Qu'est-ce que l'inquiokupación et en quoi diffère-t-elle du squat ?
L'inquiokupación est le terme populaire désignant le locataire qui est entré légalement avec contrat, cesse de payer ou reste après l'échéance et refuse de quitter le logement. Ce n'est pas un squat — sur le plan pénal, il existe un titre d'entrée valide — l'expulsion suit donc la voie civile (juicio verbal de desahucio LEC 250.1.1º), plus lente que l'expulsion des okupas.
La différence juridique avec l'okupación proprement dite est fondamentale : dans le squat illégal il n'y a pas de titre d'entrée (usurpación art. 245 CP ou allanamiento art. 202 CP) ; dans l'inquiokupación il y en avait un — un contrat de bail, généralement régi par la LAU 29/1994. Cette différence place l'inquiokupación dans la voie civile et non pénale, et allonge sensiblement les délais. Le phénomène est si fréquent que le secteur a forgé "inquiokupación" pour le distinguer du phénomène médiatique des okupas.
La procédure standard est le juicio verbal de desahucio por falta de pago (LEC arts. 250.1.1º et 440). Le propriétaire dépose au tribunal de première instance du lieu du logement, le juge rend un décret d'admission, et le locataire a 10 jours pour trois options : payer ce qu'il doit (enervación, seulement s'il n'a pas énervé auparavant), s'opposer avec des moyens de défense, ou consentir à l'expulsion. S'il ne fait rien, jugement est rendu et la date d'expulsion est fixée. Délai total réaliste : 6-12 mois en conditions normales, jusqu'à 18-24 mois en cas d'opposition ou de tribunal saturé.
La Ley 12/2023 por el derecho a la vivienda a ajouté une couche supplémentaire pour les locataires en vulnérabilité économique en zones déclarées tendues : la procédure est suspendue pendant que les services sociaux évaluent des alternatives de logement, avec un délai additionnel jusqu'à 4 mois (2 si le demandeur est une personne physique, 4 si c'est une personne morale ou un grand propriétaire). En pratique cela allonge l'expulsion des locataires vulnérables, ce qui a suscité la controverse dans le secteur immobilier.
Pour la location touristique, l'inquiokupación prend une forme spécifique : le voyageur qui réserve 1 mois (sort de la VUT et entre dans LAU temporada ou vivienda) et cesse de payer après les premiers jours.
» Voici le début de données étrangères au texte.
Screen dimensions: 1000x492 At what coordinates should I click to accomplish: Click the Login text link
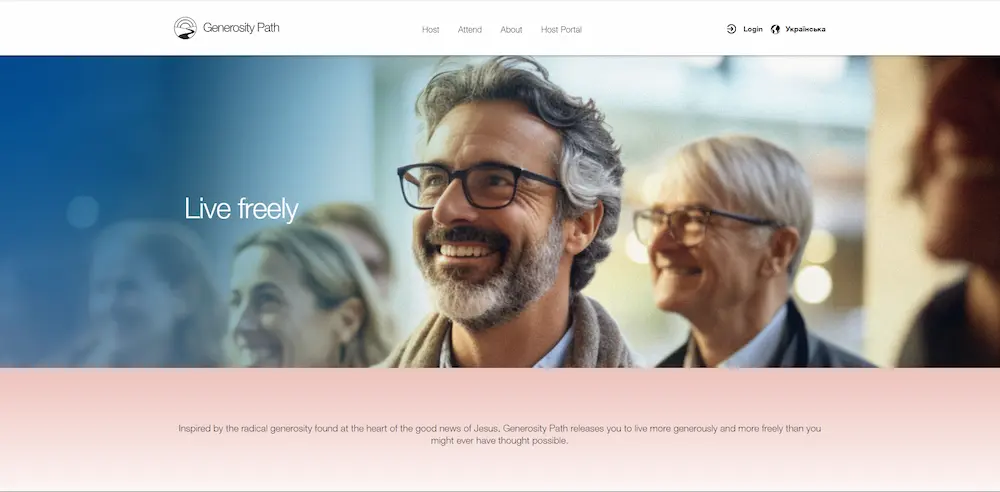(x=753, y=29)
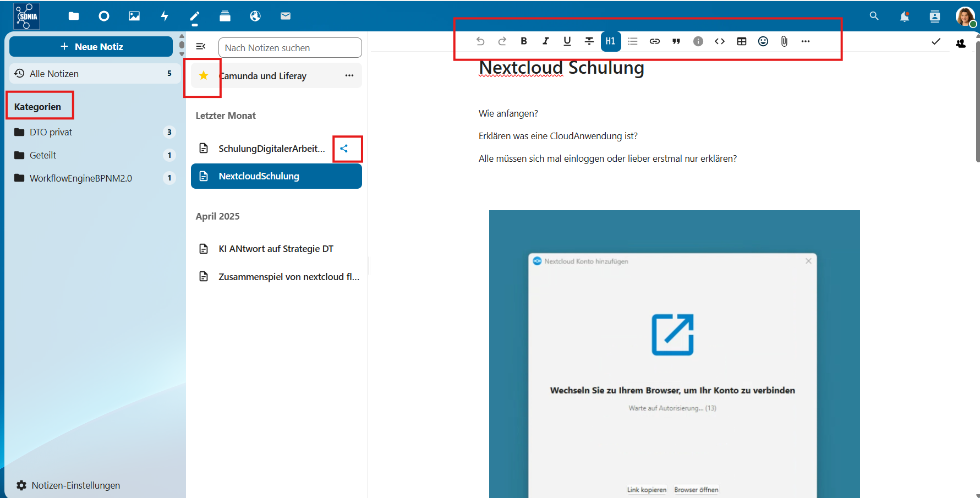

Si le contrat est rédigé comme location saisonnière (LAU art. 3), l'expulsion reste civile mais sur le terrain du dépassement du terme plutôt que de l'impayé — et le juge n'arrive pas toujours à voir clairement s'il s'agissait d'une vraie saisonnière ou d'un montage pour échapper au régime LAU vivienda. D'où l'importance de documenter rigoureusement la finalité temporaire (motif, durée fermée, pas d'inscription padrón) et de toujours contracter par écrit — un contrat oral vous met dans la pire position.
Pourquoi c'est important
Pour un hôte de location saisonnière, l'inquiokupación entre en scène lorsqu'un voyageur réserve un long séjour (3-6 mois) au lieu des 7 jours habituels. Cela coûte plus cher au client, paraît plus rentable en surface, mais peut vous ruiner : dès qu'on dépasse 31 jours, le voyageur sort du régime VUT et entre dans la LAU — et s'il cesse alors de payer, ce n'est plus un "no-show" mais un procès de plusieurs mois. Si vous louez en longue durée, signez toujours par écrit comme location saisonnière (et non résidentielle), conservez les échanges sur la durée, et consultez un avocat avant d'accepter des réservations supérieures au mois.